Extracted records
>>>>

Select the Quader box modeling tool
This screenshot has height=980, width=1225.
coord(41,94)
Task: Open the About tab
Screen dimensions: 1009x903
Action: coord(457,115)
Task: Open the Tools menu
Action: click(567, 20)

<<<<

WHAT IS BEING ASKED -
The output is every entry, printed exactly as it reads.

SOLUTION TO THIS PROBLEM -
Select the Quader box modeling tool
This screenshot has height=980, width=1225.
coord(41,94)
Task: Open the About tab
Screen dimensions: 1009x903
Action: coord(457,115)
Task: Open the Tools menu
Action: click(567, 20)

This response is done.